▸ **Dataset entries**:
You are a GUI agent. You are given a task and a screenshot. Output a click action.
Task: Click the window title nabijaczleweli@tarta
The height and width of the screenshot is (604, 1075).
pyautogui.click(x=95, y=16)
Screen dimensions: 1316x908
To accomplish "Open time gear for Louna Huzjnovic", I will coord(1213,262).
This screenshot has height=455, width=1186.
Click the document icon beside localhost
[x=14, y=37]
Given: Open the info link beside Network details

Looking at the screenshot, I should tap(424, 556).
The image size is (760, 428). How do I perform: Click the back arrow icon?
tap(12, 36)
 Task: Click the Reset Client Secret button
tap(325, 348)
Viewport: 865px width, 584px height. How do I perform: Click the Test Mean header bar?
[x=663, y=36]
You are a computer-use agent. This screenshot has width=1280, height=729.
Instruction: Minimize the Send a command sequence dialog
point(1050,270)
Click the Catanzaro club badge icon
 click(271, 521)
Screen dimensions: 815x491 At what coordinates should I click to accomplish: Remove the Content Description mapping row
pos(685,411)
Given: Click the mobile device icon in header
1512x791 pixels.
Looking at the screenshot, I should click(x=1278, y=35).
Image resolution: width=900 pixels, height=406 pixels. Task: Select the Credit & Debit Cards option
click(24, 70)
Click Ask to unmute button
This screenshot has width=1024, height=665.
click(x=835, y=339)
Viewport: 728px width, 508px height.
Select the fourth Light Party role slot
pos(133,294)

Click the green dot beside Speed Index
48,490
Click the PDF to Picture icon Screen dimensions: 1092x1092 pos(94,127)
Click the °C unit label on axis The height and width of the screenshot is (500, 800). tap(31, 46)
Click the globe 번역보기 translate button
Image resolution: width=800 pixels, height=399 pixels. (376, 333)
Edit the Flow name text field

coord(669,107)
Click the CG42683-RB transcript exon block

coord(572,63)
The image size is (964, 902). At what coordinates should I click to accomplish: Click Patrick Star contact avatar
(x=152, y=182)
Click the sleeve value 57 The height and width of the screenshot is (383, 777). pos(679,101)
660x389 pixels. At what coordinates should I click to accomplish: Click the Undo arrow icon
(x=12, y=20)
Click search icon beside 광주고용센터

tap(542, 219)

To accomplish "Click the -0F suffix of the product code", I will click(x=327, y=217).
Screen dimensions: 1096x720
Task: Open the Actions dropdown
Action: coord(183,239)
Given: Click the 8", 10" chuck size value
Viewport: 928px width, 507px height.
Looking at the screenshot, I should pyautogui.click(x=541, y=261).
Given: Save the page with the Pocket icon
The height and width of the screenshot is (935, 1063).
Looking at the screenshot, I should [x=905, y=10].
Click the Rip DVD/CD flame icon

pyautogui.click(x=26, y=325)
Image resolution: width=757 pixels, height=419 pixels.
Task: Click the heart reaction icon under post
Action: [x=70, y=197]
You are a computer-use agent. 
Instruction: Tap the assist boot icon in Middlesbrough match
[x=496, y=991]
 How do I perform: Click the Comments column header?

▸ **Problem requirements**: All entries above are to be transcribed verbatim.

▸ **Response area**:
You are a GUI agent. You are given a task and a screenshot. Output a click action.
Task: Click the window title nabijaczleweli@tarta
The height and width of the screenshot is (604, 1075).
pyautogui.click(x=95, y=16)
Screen dimensions: 1316x908
To accomplish "Open time gear for Louna Huzjnovic", I will coord(1213,262).
This screenshot has height=455, width=1186.
Click the document icon beside localhost
[x=14, y=37]
Given: Open the info link beside Network details

Looking at the screenshot, I should tap(424, 556).
The image size is (760, 428). How do I perform: Click the back arrow icon?
tap(12, 36)
 Task: Click the Reset Client Secret button
tap(325, 348)
Viewport: 865px width, 584px height. How do I perform: Click the Test Mean header bar?
[x=663, y=36]
You are a computer-use agent. This screenshot has width=1280, height=729.
Instruction: Minimize the Send a command sequence dialog
point(1050,270)
Click the Catanzaro club badge icon
 click(271, 521)
Screen dimensions: 815x491 At what coordinates should I click to accomplish: Remove the Content Description mapping row
pos(685,411)
Given: Click the mobile device icon in header
1512x791 pixels.
Looking at the screenshot, I should click(x=1278, y=35).
Image resolution: width=900 pixels, height=406 pixels. Task: Select the Credit & Debit Cards option
click(24, 70)
Click Ask to unmute button
This screenshot has width=1024, height=665.
click(x=835, y=339)
Viewport: 728px width, 508px height.
Select the fourth Light Party role slot
pos(133,294)

Click the green dot beside Speed Index
48,490
Click the PDF to Picture icon Screen dimensions: 1092x1092 pos(94,127)
Click the °C unit label on axis The height and width of the screenshot is (500, 800). tap(31, 46)
Click the globe 번역보기 translate button
Image resolution: width=800 pixels, height=399 pixels. (376, 333)
Edit the Flow name text field

coord(669,107)
Click the CG42683-RB transcript exon block

coord(572,63)
The image size is (964, 902). At what coordinates should I click to accomplish: Click Patrick Star contact avatar
(x=152, y=182)
Click the sleeve value 57 The height and width of the screenshot is (383, 777). pos(679,101)
660x389 pixels. At what coordinates should I click to accomplish: Click the Undo arrow icon
(x=12, y=20)
Click search icon beside 광주고용센터

tap(542, 219)

To accomplish "Click the -0F suffix of the product code", I will click(x=327, y=217).
Screen dimensions: 1096x720
Task: Open the Actions dropdown
Action: coord(183,239)
Given: Click the 8", 10" chuck size value
Viewport: 928px width, 507px height.
Looking at the screenshot, I should pyautogui.click(x=541, y=261).
Given: Save the page with the Pocket icon
The height and width of the screenshot is (935, 1063).
Looking at the screenshot, I should [x=905, y=10].
Click the Rip DVD/CD flame icon

pyautogui.click(x=26, y=325)
Image resolution: width=757 pixels, height=419 pixels.
Task: Click the heart reaction icon under post
Action: [x=70, y=197]
You are a computer-use agent. 
Instruction: Tap the assist boot icon in Middlesbrough match
[x=496, y=991]
 How do I perform: Click the Comments column header?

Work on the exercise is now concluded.